Assignment. Select all lines holding the word "menu" from the entries that follow.

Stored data
*** Block opens ***

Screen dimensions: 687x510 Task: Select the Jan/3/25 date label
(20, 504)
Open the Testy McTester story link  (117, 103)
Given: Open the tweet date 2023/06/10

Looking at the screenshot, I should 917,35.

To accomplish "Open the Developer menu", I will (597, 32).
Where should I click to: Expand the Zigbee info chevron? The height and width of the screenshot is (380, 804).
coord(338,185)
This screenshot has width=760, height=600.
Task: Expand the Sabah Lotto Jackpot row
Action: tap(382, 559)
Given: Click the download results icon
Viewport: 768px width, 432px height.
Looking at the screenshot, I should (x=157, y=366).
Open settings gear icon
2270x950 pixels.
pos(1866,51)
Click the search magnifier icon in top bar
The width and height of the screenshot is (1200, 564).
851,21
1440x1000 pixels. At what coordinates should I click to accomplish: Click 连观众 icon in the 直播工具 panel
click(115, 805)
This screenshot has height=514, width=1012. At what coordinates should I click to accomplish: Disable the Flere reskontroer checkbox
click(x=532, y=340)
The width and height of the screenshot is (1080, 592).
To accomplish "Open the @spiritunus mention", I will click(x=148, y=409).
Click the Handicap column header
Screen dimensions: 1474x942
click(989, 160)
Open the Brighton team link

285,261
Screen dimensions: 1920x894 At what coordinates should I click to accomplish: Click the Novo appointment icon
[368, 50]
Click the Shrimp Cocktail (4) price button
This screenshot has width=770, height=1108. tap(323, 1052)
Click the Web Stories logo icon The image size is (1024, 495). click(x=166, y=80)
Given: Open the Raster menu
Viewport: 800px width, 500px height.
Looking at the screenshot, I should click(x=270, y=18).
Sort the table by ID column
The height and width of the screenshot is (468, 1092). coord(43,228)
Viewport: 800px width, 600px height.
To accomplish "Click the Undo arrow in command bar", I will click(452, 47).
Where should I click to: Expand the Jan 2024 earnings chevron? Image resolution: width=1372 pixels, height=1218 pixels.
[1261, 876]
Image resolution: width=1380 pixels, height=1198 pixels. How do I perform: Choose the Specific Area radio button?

*** Block closes ***

Written solution.
To accomplish "Open the Developer menu", I will (597, 32).
Given: Open the Raster menu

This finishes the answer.